Hi Barney don't worry we do not bite :lol: it sounds like you have faulty conections,ty cleaning and reasemble.Also lecky steps are prone to getting clogged up with road muck so clean and grease the mecinisum as well :wink: BTW Wellcome :lol: 
terry


----------



## dragstar

change the switch it is a 5 min job you can usually buy them from a motorhome outlet


----------



## 101025

tried a new switch,no joy,changed the relay no joy.the step extends fine and will close when you turn the engine on with the warning buzzer fine.It just wont extend with the switch..any ideas guys
if it wouldnt retract with the ignition then i would suspect wiring down underneath,as has been said,loose/dirty connection. :roll:


----------



## Rudderman

*Step switch*

Hi Barnet 737

I've had a Swift Sundance since 2003 and have had to change the step switch about 4 times.
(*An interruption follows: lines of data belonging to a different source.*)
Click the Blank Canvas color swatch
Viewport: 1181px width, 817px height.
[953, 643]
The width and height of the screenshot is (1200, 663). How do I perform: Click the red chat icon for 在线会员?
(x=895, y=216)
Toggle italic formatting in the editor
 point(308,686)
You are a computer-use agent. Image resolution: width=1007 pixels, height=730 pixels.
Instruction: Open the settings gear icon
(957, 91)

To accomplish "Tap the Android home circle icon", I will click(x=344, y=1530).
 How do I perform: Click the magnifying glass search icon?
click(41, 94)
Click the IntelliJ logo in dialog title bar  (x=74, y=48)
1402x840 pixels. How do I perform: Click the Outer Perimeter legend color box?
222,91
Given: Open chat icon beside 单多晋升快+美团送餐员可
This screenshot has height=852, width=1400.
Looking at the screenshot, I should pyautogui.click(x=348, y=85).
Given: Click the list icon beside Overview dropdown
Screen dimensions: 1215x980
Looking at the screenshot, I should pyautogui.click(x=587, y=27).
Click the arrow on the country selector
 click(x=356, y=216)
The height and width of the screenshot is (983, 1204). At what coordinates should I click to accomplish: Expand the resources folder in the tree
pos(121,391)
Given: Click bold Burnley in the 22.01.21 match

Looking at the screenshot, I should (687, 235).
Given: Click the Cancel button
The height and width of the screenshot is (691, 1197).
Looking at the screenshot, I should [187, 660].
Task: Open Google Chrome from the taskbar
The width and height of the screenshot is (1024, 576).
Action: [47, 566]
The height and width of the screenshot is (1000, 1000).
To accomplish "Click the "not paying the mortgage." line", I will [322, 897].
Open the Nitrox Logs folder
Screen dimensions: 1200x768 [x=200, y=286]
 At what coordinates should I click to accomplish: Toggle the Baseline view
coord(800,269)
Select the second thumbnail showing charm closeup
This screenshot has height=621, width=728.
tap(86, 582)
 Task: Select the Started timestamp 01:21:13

The latest switches have only 4 'spades' (conections) where as the originals had 5 'spades'. The contacts on the originals were always 'burning out' and failing.

No trouble with the newer 4'spade' conections.

Omnistep Switch

5 Spade

Red/White - Not Used - Brown - Orange/White - Red/Brown
| | | | |
| | | | |
|==============|
Bridged Earth
Step out - Earth - Live - Earth - Step in

----------------------------------------------------------------------------------------

4 Spade

Red/White - Brown - Orange/White - Red/Brown
| | | |
| | | |
Step out - Live - Earth - Step in

Hope this helps,


----------



## 101025

hi did you get the switch from omnistor...they quoted over £40 for one.. :roll: 
ive downloaded the step wiring diagram and have gone through that as well.

were did you get the 4 spade switch from ?

thanks
Barney


----------



## Rudderman

*Step Switch*

Hi Barney

I think I got my switches (2 of them, one for spare!) from West Country Motorhomes or Chelston Motorhomes. Can't remember which but it was about 18 months ago and I think they were about £ 10/12 each.

Make a few phone calls!


----------



## 101025

thanks will do...


----------



## SwiftGroup

*Step Issue*

Good morning Barney

Sorry to hear you having a problem with your step switch. If you send me a PM with your phone number we will give you a call and see if we can help you to resolve the issue.

I look forward to hearing from you soon,

Regards

Amy
Swift Group


----------



## maddie

Hi Amy,Barney will not be able to pm you,it may be better for you to give a phone number ? :wink: He is not a full member &only got 1 free post left
terry


----------



## 101025

hi Terry,thanks for the help,ive since joined and pm`d Amy,
thanks
barney


----------